[Your goal] Could you copy out every one of the rows below word for word, keeping each line in its original order?
◆ ◆ ◆ ◆
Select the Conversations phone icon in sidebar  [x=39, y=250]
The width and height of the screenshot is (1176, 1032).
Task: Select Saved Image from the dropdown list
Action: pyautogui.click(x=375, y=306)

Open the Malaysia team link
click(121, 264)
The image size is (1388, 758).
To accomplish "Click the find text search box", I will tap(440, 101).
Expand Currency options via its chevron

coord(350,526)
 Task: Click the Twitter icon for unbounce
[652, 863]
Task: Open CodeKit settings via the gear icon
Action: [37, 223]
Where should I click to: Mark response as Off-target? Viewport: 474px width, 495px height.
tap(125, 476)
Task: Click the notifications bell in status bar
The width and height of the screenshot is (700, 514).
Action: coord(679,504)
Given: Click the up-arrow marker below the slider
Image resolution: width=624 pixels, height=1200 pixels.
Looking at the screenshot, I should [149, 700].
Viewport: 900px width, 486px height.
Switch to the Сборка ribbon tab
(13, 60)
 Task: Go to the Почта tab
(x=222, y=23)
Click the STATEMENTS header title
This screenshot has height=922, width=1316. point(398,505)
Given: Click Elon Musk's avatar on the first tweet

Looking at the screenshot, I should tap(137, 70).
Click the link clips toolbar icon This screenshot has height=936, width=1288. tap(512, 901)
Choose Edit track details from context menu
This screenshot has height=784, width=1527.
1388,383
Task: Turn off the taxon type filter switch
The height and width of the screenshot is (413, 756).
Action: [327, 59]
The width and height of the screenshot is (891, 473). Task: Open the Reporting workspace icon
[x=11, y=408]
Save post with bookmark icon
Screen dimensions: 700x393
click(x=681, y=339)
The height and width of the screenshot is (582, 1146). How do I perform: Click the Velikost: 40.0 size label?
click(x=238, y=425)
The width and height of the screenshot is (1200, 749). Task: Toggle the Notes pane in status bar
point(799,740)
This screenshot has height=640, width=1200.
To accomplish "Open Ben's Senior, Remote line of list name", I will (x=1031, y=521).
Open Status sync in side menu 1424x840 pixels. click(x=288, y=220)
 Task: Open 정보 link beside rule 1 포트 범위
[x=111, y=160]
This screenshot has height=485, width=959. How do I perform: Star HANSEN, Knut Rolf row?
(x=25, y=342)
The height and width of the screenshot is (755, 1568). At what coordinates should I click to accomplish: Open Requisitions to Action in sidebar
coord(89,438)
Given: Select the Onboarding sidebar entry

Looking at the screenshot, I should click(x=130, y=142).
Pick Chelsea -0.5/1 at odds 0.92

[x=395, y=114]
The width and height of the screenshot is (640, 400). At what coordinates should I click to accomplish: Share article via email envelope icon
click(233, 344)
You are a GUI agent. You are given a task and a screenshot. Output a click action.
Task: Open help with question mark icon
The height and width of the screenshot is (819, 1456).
◆ ◆ ◆ ◆
[Correct result]
Select the Conversations phone icon in sidebar  [x=39, y=250]
The width and height of the screenshot is (1176, 1032).
Task: Select Saved Image from the dropdown list
Action: pyautogui.click(x=375, y=306)

Open the Malaysia team link
click(121, 264)
The image size is (1388, 758).
To accomplish "Click the find text search box", I will tap(440, 101).
Expand Currency options via its chevron

coord(350,526)
 Task: Click the Twitter icon for unbounce
[652, 863]
Task: Open CodeKit settings via the gear icon
Action: [37, 223]
Where should I click to: Mark response as Off-target? Viewport: 474px width, 495px height.
tap(125, 476)
Task: Click the notifications bell in status bar
The width and height of the screenshot is (700, 514).
Action: coord(679,504)
Given: Click the up-arrow marker below the slider
Image resolution: width=624 pixels, height=1200 pixels.
Looking at the screenshot, I should [149, 700].
Viewport: 900px width, 486px height.
Switch to the Сборка ribbon tab
(13, 60)
 Task: Go to the Почта tab
(x=222, y=23)
Click the STATEMENTS header title
This screenshot has height=922, width=1316. point(398,505)
Given: Click Elon Musk's avatar on the first tweet

Looking at the screenshot, I should tap(137, 70).
Click the link clips toolbar icon This screenshot has height=936, width=1288. tap(512, 901)
Choose Edit track details from context menu
This screenshot has height=784, width=1527.
1388,383
Task: Turn off the taxon type filter switch
The height and width of the screenshot is (413, 756).
Action: [327, 59]
The width and height of the screenshot is (891, 473). Task: Open the Reporting workspace icon
[x=11, y=408]
Save post with bookmark icon
Screen dimensions: 700x393
click(x=681, y=339)
The height and width of the screenshot is (582, 1146). How do I perform: Click the Velikost: 40.0 size label?
click(x=238, y=425)
The width and height of the screenshot is (1200, 749). Task: Toggle the Notes pane in status bar
point(799,740)
This screenshot has height=640, width=1200.
To accomplish "Open Ben's Senior, Remote line of list name", I will (x=1031, y=521).
Open Status sync in side menu 1424x840 pixels. click(x=288, y=220)
 Task: Open 정보 link beside rule 1 포트 범위
[x=111, y=160]
This screenshot has height=485, width=959. How do I perform: Star HANSEN, Knut Rolf row?
(x=25, y=342)
The height and width of the screenshot is (755, 1568). At what coordinates should I click to accomplish: Open Requisitions to Action in sidebar
coord(89,438)
Given: Select the Onboarding sidebar entry

Looking at the screenshot, I should click(x=130, y=142).
Pick Chelsea -0.5/1 at odds 0.92

[x=395, y=114]
The width and height of the screenshot is (640, 400). At what coordinates should I click to accomplish: Share article via email envelope icon
click(233, 344)
You are a GUI agent. You are given a task and a screenshot. Output a click action.
Task: Open help with question mark icon
The height and width of the screenshot is (819, 1456).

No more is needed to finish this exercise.